_REQUIREMENT:_
Of the entries below, copy only those lines that contain the word "Given".

----------------------------------------

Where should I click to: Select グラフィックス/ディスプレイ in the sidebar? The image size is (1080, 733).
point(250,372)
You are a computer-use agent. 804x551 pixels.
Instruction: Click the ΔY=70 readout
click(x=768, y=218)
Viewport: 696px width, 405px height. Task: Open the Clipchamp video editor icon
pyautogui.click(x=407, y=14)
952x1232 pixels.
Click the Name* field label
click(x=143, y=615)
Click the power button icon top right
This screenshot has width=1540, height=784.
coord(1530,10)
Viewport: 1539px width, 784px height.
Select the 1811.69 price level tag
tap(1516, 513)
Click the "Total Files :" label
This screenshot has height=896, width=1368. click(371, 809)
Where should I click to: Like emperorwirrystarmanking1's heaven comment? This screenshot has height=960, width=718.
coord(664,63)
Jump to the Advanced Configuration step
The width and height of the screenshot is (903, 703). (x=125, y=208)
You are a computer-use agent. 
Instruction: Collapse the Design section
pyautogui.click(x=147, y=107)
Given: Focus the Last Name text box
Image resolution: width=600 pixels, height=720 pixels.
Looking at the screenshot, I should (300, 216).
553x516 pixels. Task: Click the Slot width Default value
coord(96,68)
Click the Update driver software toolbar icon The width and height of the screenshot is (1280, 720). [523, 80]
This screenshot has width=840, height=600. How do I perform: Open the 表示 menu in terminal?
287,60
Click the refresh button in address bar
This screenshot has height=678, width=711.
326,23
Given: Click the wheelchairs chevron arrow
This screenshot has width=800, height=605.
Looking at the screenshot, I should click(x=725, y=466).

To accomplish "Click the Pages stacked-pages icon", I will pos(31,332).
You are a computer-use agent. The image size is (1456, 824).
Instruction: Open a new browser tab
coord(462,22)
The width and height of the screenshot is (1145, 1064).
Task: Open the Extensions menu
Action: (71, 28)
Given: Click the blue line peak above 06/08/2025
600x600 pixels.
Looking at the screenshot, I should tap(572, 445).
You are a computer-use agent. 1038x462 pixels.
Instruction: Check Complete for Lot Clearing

----------------------------------------

_RESPONSE:_
Given: Focus the Last Name text box
Given: Click the wheelchairs chevron arrow
Given: Click the blue line peak above 06/08/2025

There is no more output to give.